Ø  Promotion of agro-based, labor intensive industries to generate employment.
Ø  Doing away with policies of globalization, privatization and liberalization.
Ø  Creating opportunities of permanent employment in Govt, semi-Govt and Public sector and withdrawing the policy of casual & contract employment.
Ø  Debt relief to agriculture laborers. Ensuring loans to agriculture laborers and poor farmers interest free or on nominal interest.
Ø  Enactment of pro-people Debt Relief Act.
Ø  Stopping concessional loans and other credit facilities to rich-landlords on soft terms and their incomes be brought under tax.
               Above policy initiative cannot be expected to be taken by the present regimes, who are the representatives of landlords, big capitalists and agents of imperialists. To get these implemented, agri-labor and farmers shall have to jointly mobilize their vast strength, through decisive militant struggles. They forcefully reiterated that only by remodeling the present society, making it free from imperialis and feudal exploitation and repression, as advocated by Shaheed Bhagat Singh & his companions, thereby getting rid of the vices such as unemployment, price-rise, incurable diseases, landlessness, discriminatory and usurious loan policies etc.

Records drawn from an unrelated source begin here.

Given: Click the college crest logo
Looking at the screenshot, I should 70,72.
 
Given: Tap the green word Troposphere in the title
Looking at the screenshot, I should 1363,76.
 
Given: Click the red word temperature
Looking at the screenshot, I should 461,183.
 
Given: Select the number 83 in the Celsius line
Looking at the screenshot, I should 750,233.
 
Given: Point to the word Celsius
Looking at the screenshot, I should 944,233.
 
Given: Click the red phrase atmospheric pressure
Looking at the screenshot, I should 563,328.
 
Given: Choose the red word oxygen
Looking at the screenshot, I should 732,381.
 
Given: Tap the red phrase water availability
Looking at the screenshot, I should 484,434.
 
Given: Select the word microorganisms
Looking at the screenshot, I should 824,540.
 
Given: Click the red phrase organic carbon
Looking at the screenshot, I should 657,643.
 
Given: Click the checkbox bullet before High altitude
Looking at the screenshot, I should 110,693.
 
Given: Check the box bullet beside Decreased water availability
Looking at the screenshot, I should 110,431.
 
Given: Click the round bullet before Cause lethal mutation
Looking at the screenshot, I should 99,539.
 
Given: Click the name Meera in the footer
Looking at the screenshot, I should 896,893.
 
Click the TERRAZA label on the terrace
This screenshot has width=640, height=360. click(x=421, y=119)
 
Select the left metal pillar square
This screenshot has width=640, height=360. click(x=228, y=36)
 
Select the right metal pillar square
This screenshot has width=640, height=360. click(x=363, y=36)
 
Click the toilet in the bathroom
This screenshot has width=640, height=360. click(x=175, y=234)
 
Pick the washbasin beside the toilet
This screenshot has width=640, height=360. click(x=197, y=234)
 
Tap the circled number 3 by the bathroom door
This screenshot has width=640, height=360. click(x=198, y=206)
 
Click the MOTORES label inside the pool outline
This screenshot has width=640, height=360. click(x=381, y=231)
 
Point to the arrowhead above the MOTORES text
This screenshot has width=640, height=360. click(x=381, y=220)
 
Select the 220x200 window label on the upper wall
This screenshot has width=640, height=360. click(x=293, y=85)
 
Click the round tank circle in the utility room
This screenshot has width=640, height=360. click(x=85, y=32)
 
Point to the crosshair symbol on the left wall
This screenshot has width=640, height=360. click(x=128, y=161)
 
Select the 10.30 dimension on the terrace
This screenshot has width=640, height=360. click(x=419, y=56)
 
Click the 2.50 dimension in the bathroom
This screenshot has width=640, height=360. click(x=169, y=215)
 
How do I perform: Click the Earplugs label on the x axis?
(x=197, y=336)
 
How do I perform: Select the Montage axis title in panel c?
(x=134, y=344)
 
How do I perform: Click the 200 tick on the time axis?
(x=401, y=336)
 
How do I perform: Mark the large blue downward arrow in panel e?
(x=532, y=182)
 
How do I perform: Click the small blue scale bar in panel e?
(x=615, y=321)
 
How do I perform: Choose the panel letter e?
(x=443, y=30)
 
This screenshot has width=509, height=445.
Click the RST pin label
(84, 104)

              Initiating discussion on the report, Dr. Sukhpal Singh hailed the PKMU for undertaking this survey, which otherwise should have been undertaken by academicians. He lamented that with the privatization in the sphere of education and health, the agri-laborers have been badly hit. He called the task of bringing agri-laborers, out of debt-trap and ushering in social equality, very important as the agri-laborers are backbone of agriculture. He suggested co-operative ownership of land.
            Dr. Anupma said that the survey tears apart the rosy picture of so called prosperous Punjab. Till now the discussions about debt, revolved round the farmers. Focusing on the conditions of agri-labor is an important step. Noting the landlessness as an important reason for indebtedness, she supported the demand for land reforms. She also demanded soft loans from banks for agriculture and bringing out a law to regulate loans by commission agents and money-lenders. She called upon the debt victims to raise their voice, unitedly. She also proposed to undertake a study of bonded labor amongst agri-labor, particularly women and its impact on wages, social standing, gender-equality etc.

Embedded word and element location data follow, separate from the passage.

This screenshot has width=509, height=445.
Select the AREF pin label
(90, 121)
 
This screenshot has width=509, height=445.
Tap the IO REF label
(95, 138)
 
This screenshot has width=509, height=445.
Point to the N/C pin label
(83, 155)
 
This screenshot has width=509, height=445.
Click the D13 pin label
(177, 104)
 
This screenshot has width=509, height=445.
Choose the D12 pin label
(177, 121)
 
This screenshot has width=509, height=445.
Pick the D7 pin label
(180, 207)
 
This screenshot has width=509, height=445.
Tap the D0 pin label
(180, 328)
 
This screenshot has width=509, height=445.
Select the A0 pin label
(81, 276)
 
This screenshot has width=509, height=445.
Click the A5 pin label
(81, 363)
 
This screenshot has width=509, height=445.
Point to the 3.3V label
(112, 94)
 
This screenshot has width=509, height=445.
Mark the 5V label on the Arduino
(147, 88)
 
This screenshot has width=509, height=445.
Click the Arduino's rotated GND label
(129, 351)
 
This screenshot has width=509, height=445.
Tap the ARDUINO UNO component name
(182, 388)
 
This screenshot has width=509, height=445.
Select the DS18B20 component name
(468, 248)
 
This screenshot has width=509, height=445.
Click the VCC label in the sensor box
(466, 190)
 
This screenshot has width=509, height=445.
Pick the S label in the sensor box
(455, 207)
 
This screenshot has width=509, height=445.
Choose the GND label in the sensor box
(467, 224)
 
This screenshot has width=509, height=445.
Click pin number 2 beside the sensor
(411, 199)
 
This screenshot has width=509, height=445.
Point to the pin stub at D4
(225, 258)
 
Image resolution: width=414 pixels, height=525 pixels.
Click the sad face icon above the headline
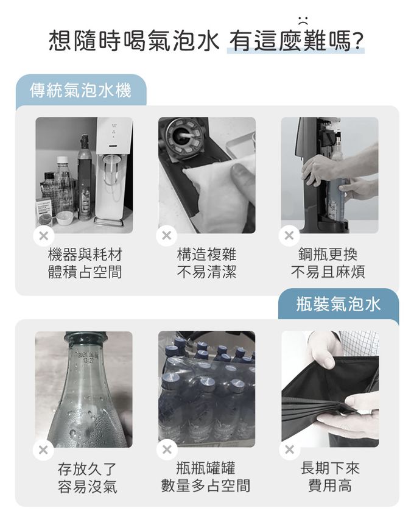pyautogui.click(x=303, y=20)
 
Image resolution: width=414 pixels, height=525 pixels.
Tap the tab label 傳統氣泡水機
pyautogui.click(x=80, y=90)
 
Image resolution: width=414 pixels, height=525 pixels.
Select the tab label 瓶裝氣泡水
pyautogui.click(x=339, y=305)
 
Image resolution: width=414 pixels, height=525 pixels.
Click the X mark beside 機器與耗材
pyautogui.click(x=44, y=236)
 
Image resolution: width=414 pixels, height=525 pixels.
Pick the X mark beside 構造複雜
pyautogui.click(x=166, y=236)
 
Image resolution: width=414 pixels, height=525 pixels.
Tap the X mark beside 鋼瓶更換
pyautogui.click(x=289, y=236)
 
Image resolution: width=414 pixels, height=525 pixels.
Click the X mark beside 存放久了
pyautogui.click(x=43, y=449)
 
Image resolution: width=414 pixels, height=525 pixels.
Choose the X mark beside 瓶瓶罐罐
pyautogui.click(x=167, y=449)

              Sh. Davinder Sharma, noted expert on farmers’ issues, said that the survey report is a mirror to the rulers and the university administrations. It was tragic that Punjab Govt was expressing total ignorance about debt-problem of agri-laborers, who constitute one third of farming community. He vividly described, how the rulers are providing opportunities to big corporate to loot banks and National exchequer, in the matter of advancing loans on most favorable terms and writing these off even in cases of willful defaults on the one hand and punishing poor farmers, agri-laborers and poor people on the other. He appreciated the fact that the report has highlighted the modern day blood-sucking Shylocks, in their new avtar as Micro-finance companies. He demanded cheap loans for agriculturists.

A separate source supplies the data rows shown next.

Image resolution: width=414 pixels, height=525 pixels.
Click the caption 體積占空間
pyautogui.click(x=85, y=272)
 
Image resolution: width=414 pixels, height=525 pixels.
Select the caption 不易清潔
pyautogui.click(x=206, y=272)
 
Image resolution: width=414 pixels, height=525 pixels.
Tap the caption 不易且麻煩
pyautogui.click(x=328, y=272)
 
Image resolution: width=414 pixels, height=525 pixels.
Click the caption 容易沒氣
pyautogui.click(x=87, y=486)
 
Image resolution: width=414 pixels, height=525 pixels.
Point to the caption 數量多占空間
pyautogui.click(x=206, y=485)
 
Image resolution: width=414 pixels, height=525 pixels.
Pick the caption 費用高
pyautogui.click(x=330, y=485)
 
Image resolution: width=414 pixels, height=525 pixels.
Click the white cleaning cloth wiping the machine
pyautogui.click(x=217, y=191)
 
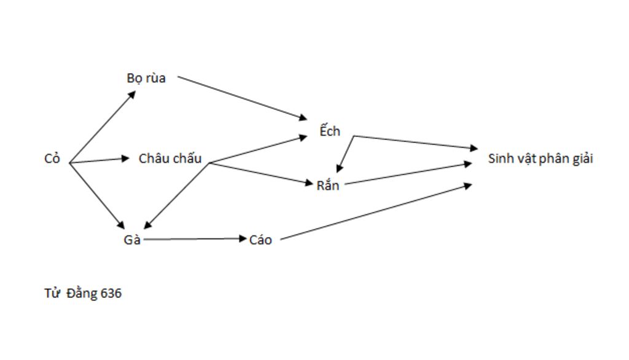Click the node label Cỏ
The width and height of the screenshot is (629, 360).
click(52, 159)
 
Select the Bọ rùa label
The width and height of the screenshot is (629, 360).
click(146, 79)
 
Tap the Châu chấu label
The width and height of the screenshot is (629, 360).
click(170, 158)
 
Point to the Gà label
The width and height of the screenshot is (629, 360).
click(132, 240)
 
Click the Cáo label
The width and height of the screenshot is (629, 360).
click(260, 240)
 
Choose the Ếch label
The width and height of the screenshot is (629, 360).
click(330, 131)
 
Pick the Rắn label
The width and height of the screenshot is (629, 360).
click(327, 185)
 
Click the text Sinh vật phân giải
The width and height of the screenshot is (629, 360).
click(541, 158)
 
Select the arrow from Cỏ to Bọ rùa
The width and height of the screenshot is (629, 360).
click(103, 127)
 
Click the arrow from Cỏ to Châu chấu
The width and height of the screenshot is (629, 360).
click(100, 160)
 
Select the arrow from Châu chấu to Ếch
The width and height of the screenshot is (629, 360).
click(259, 149)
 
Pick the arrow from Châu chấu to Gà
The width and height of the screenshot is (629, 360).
click(177, 196)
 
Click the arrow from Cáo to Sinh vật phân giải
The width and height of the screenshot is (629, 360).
click(375, 211)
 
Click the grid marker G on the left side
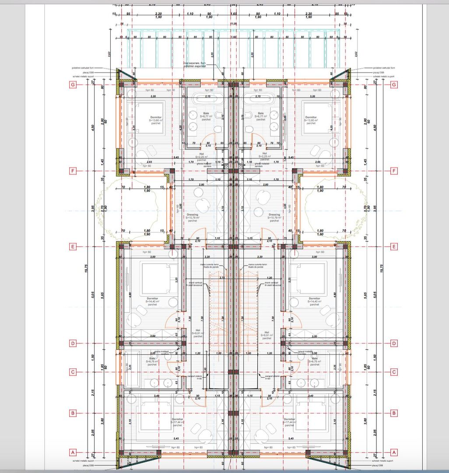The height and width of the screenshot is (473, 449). pos(73,85)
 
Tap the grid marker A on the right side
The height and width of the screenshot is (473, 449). pos(394,452)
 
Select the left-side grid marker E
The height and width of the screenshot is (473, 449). pos(73,247)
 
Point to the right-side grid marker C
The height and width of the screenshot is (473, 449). pos(394,372)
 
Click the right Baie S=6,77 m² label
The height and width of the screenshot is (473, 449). pos(261,116)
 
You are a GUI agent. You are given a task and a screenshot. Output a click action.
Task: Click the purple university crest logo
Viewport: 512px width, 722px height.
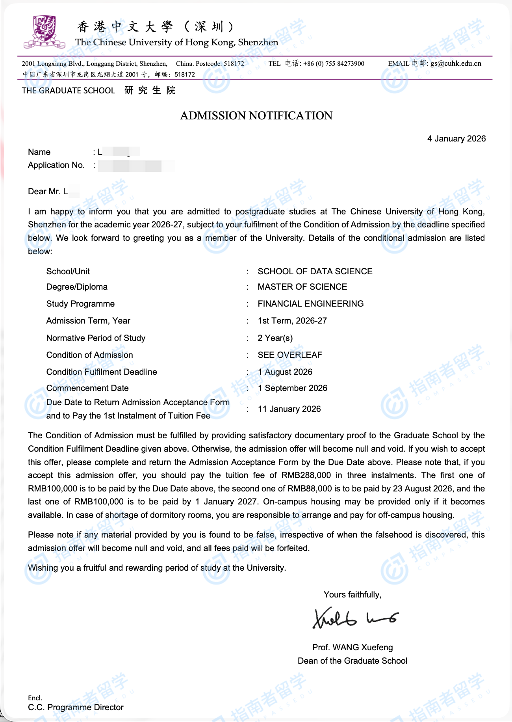44,32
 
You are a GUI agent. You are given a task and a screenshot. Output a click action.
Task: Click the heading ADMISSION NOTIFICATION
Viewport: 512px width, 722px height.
256,115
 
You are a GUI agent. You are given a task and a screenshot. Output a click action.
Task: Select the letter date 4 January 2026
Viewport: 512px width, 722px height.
456,139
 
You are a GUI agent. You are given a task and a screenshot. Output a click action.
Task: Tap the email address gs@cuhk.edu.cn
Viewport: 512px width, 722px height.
456,63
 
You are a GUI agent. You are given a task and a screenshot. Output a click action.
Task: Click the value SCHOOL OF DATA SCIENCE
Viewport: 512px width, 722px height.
315,272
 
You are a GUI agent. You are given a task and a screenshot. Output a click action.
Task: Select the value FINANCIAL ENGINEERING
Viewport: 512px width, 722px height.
310,304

              Sh. Hamir Singh, journalist, strongly favored a pro-farmer and pro - agri-labor model of agriculture development, discarding the present model. He complimented the PKMU for bringing out the report. He called upon the agri-laborers to assert their unity at village level to ensure correct implementation of welfare schemes such as MGNREGA, old age pension etc.
               Sh. Daljit Ami, press-person, said that this report is an important document which will help the academicians, journalists, intellectuals & opinion-makers in understanding the ground realities of agri-workers life in Punjab. It portrays the harrowing conditions, in which agri-workers are living. He called upon the intellectuals and journalists to make the people aware of the findings of this survey.

             The PKMU leadership thanked all the participants.